So if the goal for picking a pixel sampling frequency, fs, include

1. approximately 640 active pixels per line
2. an integer multiple, N, of the horizontal line rate fh
3. most easily derived from the chroma freq, fc

and since fc = fh * 455/2, it seems reasonable (but not obvious to me
why) to try and pick N with as many factors in common with 455 as
possible, while getting reasonably close to 640 pixels in the active
portion of a line.

The factors of 455 are 5, 7, and 13.

The values of N, that yield close to 640 pixels, and have more than one
factor in common with 455 are

735 = 3*5*7*7    => 11.5647 MHz => ~609 pixels  => -4.85% diff from 640
770 = 2*5*7*11   => 12.1154 MHz => ~638 pixels  => -0.32% diff from 640
780 = 2*2*3*5*13 => 12.2727 MHz => ~646 pixels  => +0.97% diff from 640
805 = 5*7*23     => 12.6661 MHz => ~667 pixels  => +4.21% diff from 640

So if those are the candidates, 12.1154 MHz and 12.2727 MHz are the two
best.  Since "not the horizontal blanking interval" isn't the best
definition of the active part of a line, I suspect 12.2727 MHz was
preferable, knowing that some of the 646 pixel times wouldn't actually
be visible.

I suppose one can quibble about what is the active portion of an NTSC
line, but the Horizontal Blanking interval (HBI) is 10.9 usec +/- 0.2
usec in every book I have.  So I had the spreadsheet compute the active
region of a line as "not HBI", for HBI of 10.7, 10.9, and 11.1 usec.
Download square-pixel-clock-options.ods (OpenDocument spreadsheet for OpenOffice/StarOffice/...)

Download square-pixel-clock-options.xls (Excel spreadsheet)

Download square-pixel-clock-options.pdf (PDF format: read-only)


Another comment from Andy Walls about the precedent of VGA computer graphics cards led me (Chris Pirazzi) to go down the following path. Unfortunately this path didn't lead me to 12 3/11 MHz, but perhaps another reader can find some inspiration here.

Andy said:

I thought I'd mention some observations about VGA: These reasons together lead me to say that 640 pixels was the target count for active pixels per line.
Yup that's all true. I think the huge precedent of the already-existing 1987 VGA display card standard being 640x480 is already enough to explain why the computer video input card designer was choosing 640. The reasons (i) and (ii0 you gave are perhaps what had motivated IBM to choose 640x480 for CGA/EGA/VGA in the first place. The divisibility (iii) is certainly a plus on the software too (it became even more relevant on the software side when JPEG and MPEG came along).

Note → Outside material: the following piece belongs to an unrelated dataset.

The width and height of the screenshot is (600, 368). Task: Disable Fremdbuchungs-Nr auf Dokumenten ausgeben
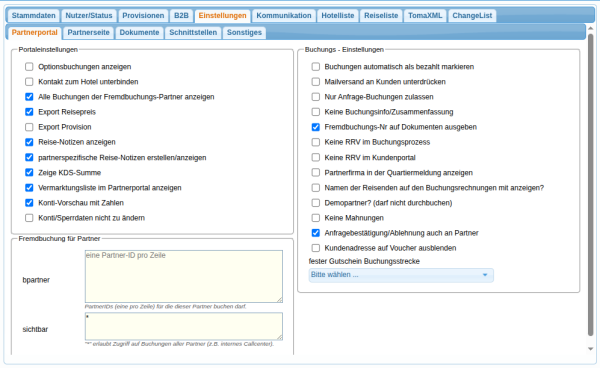(x=316, y=127)
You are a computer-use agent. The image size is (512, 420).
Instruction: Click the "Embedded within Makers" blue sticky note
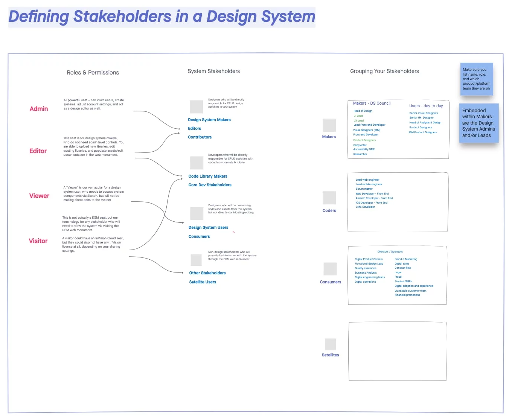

Your observation raises an important point I'm surprised I hadn't thought of before. Early personal computers like the Radio Shack TRS-80s, Commodore/Amiga, Atari 2600, Apple II, and early IBM PCs with CGA/EGA adapters were designed to hook up to consumer TVs so they very much cared about the details of NTSC scanning.

It wasn't until later graphics standards that it became widely accepted that we needed to buy separate "computer" monitors for computers rather than TVs. That is, it wasn't until later that the hardware details of the graphics card became divorced from the details of NTSC scanning. For some transitional cards like CGA, software developers had to assume that their customers might either have a NTSC composite monitor/TV, or a digital RGBI monitor:

http://en.wikipedia.org/wiki/640%C3%97480#Evolution_of_standards

http://en.wikipedia.org/wiki/Computer_display_standard#Standards

I wonder if we look back into the history of these early computer display devices, all of which greatly predated video input cards, if we will find 12 3/11 MHz somewhere.

Perhaps the designer of the first video digitizer card was simply copying 12 3/11 from somewhere else.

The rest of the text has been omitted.